• _Task directions_:
Write out all the entries word for word, but skip any images.

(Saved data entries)
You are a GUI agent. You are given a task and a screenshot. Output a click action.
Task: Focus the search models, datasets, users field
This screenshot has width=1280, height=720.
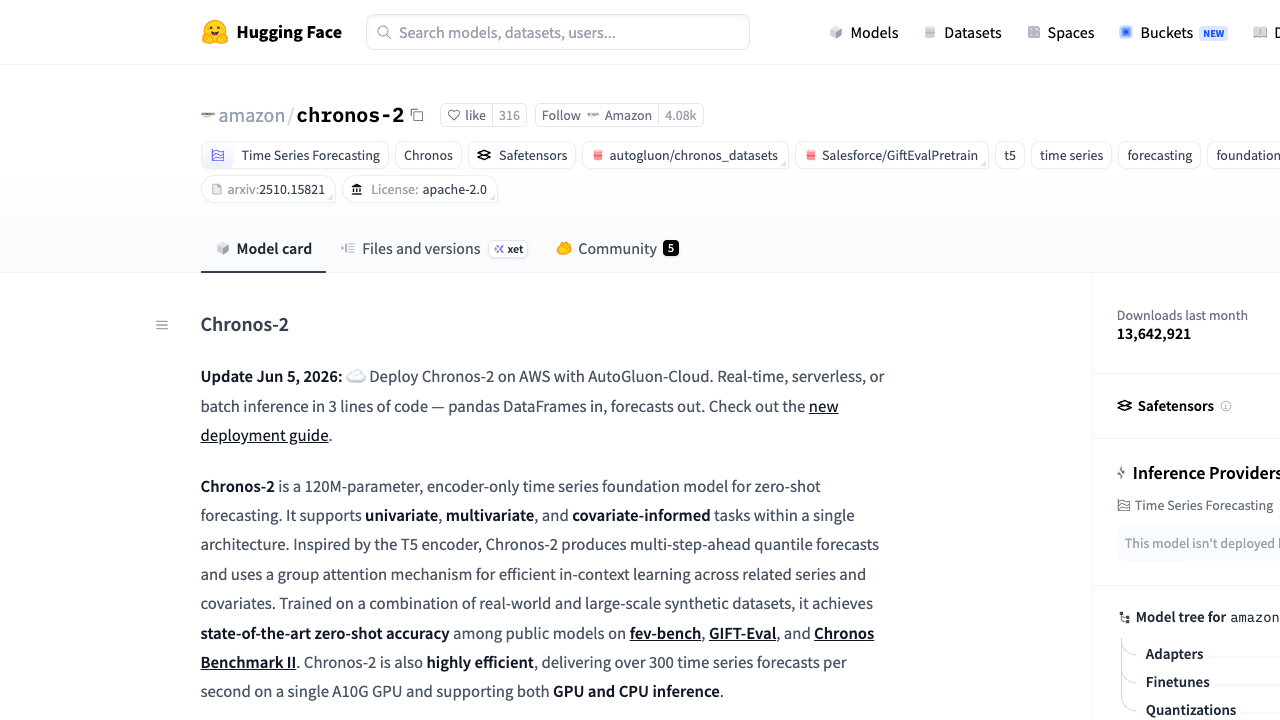pos(558,32)
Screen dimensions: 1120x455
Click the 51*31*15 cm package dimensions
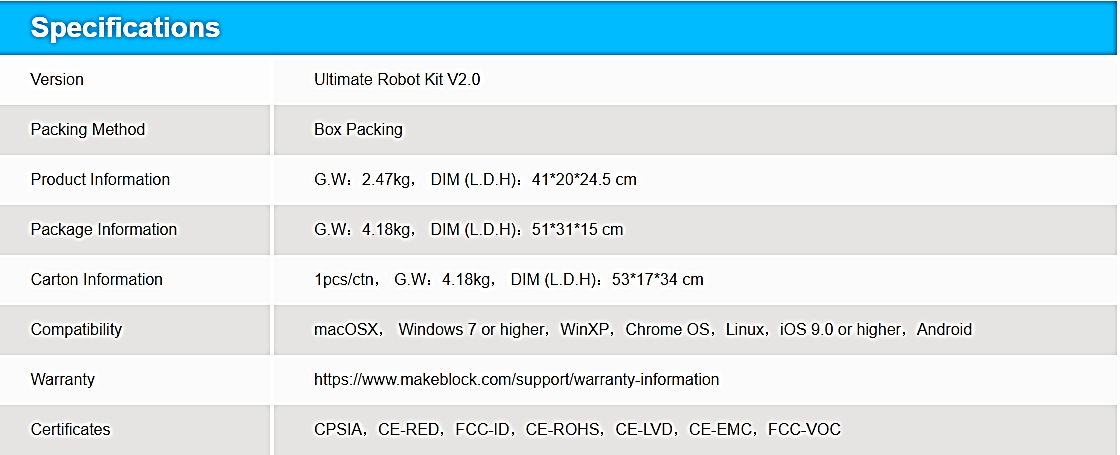pos(577,229)
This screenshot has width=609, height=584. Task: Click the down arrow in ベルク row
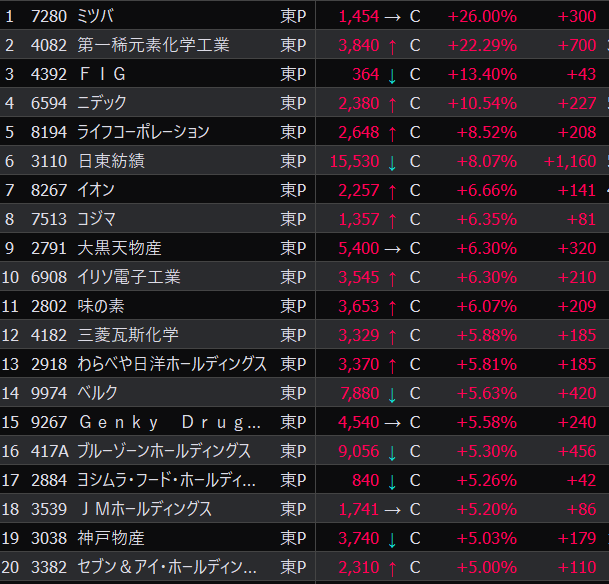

• _Exercise output_:
You are a GUI agent. You are given a task and a screenshot. Output a click action.
Task: Focus the search models, datasets, users field
This screenshot has width=1280, height=720.
pos(558,32)
Screen dimensions: 1120x455
Click the 51*31*15 cm package dimensions
pos(577,229)
This screenshot has width=609, height=584. Task: Click the down arrow in ベルク row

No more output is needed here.